It’s an instant classic – a cute little blonde kid caught munching a kiwifruit, cheekily grinning at the camera.
In reality, the first-ever Kiwifruit Journal cover in May 1984 featured a 5-year-old with a sore throat, surrounded by an astonishing mix of New Zealand creative talent.
These days, ‘Angie McGregor’ is 40, with a few silver streaks in her now-brown hair and a sensitive job that’s meant we’ve changed her name for this story.
She was more than happy, however, to chat about the 1983 photoshoot – one that turned out to be the high-point of her modelling career – once we had tracked her down through the power of social media.

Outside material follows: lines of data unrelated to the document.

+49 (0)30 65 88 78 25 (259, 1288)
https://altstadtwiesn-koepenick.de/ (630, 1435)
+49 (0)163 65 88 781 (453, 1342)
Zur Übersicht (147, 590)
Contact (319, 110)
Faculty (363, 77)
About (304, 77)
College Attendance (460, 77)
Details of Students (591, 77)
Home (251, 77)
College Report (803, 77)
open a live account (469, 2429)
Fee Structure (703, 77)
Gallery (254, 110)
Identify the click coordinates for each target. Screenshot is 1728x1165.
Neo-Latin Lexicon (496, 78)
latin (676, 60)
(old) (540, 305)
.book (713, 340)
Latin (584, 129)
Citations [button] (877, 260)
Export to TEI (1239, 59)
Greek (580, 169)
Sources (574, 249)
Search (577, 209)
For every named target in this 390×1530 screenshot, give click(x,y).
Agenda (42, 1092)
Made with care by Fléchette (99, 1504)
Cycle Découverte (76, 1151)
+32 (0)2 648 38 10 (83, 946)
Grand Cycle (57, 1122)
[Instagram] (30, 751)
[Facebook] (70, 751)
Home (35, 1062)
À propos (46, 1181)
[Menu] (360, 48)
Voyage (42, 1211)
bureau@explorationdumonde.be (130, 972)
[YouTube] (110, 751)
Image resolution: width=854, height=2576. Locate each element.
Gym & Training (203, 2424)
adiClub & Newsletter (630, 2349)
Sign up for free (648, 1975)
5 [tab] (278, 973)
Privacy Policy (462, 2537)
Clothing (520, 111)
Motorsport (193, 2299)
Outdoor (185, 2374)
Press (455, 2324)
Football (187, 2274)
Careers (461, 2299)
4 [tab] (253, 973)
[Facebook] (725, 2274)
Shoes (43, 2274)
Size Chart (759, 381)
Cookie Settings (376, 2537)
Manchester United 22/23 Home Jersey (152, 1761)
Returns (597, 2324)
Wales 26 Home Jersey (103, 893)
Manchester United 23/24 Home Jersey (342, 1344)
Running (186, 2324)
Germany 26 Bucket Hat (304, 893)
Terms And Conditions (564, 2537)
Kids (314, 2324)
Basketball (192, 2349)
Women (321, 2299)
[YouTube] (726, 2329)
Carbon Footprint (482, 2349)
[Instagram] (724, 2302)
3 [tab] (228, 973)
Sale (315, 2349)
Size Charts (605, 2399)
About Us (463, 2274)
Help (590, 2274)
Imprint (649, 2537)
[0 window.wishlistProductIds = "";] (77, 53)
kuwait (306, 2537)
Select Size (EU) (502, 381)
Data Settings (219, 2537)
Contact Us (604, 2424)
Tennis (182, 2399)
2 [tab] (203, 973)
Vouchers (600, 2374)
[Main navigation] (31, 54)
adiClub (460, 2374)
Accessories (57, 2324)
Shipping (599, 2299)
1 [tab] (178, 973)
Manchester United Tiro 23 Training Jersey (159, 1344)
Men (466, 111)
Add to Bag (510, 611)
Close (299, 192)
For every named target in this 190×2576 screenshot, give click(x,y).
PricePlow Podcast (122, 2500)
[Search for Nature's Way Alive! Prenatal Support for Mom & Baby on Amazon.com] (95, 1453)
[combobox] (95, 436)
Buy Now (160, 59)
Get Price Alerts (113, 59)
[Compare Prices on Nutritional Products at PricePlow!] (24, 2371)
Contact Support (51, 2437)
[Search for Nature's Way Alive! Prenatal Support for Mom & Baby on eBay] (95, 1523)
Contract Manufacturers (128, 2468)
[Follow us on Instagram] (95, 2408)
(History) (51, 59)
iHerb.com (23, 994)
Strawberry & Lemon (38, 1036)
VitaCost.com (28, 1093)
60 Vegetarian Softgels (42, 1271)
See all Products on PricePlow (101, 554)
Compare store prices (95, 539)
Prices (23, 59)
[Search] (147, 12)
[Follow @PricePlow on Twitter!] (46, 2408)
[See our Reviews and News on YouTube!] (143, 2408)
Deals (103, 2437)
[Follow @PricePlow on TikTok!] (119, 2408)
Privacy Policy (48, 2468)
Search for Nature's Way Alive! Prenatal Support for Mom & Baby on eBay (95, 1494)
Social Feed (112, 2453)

“I’d had my tonsils out earlier in the week so only ate one spoonful of kiwifruit during the whole shoot,” ‘Angie’ laughed. “I was also paid the massive sum of $40 for the day – but that was pretty amazing for a 5-year-old, considering how many lollies came in a 20c bag back then!”
The shoot was part of a worldwide campaign entitled ”All the world loves New Zealand Kiwifruit”, produced by MacHarman Advertising for the New Zealand Kiwifruit Authority.
MacHarman Advertising was led for 30 years by Bob Harvey – now Sir Bob – who made his name as a legend of the 1980s advertising world, became an influential political strategist and was a long-serving mayor of Waitakere City.
The photographer Sir Bob used for that kiwifruit shoot was Roger Donaldson, future blockbusting Hollywood director of films such as ‘Cocktail’, ‘Dante’s Peak’ and ‘The World’s Fastest Indian’.
And completing the illustrious lineup was the art director, Dick Frizzell, who has gone on to become one of New Zealand’s most important artists and the creator of the iconic ‘Four Square Man’ print and the ‘Mickey to Tiki‘ lithograph.
“Roger had a studio in Parnell and Dick spent a lot of years in advertising – it was a bit of an all-star cast and it was a really classy campaign to be part of,” Sir Bob explained. “We had accounts with the New Zealand Meat Board, Watties and Bluebird chips, among others, and I think it was our food connections which got us the job.”
It proved to be one of Donaldson’s final advertising jobs; after directing earlier Kiwi hits like Sleeping Dogs (1977) and Smash Palace (1981), he was soon working on his break-through international film The Bounty, which starred Mel Gibson and Anthony Hopkins. Ironically, The Bounty was released on May 4, 1984 – the same week the very first Kiwifruit Journal hit letterboxes.
While there was plenty of glamour on the creative side of the kiwifruit photoshoot, the modelling resources came from a little closer to home. Two of Sir Bob’s own children, Rupert and Tessa, made the cut, while a number of other staff members provided their progeny.
“I was selected because I was blonde and had all of my teeth – plus my mum was friends with Bob Harvey’s assistant!” ‘Angie’ adds.
She also concedes there was a bit of fame at the time: “I believe the posters were also used at Kiwifruit Country on one of the rides, as my best friend made her family go on the ride with my picture on it.”
While Sir Bob still has all the proofs from that shoot tucked away at home, ‘Angie’ also has a lasting reminder; another photo-card from that same shoot, hanging on her wall.
“Even today, it’s still a great talking piece.”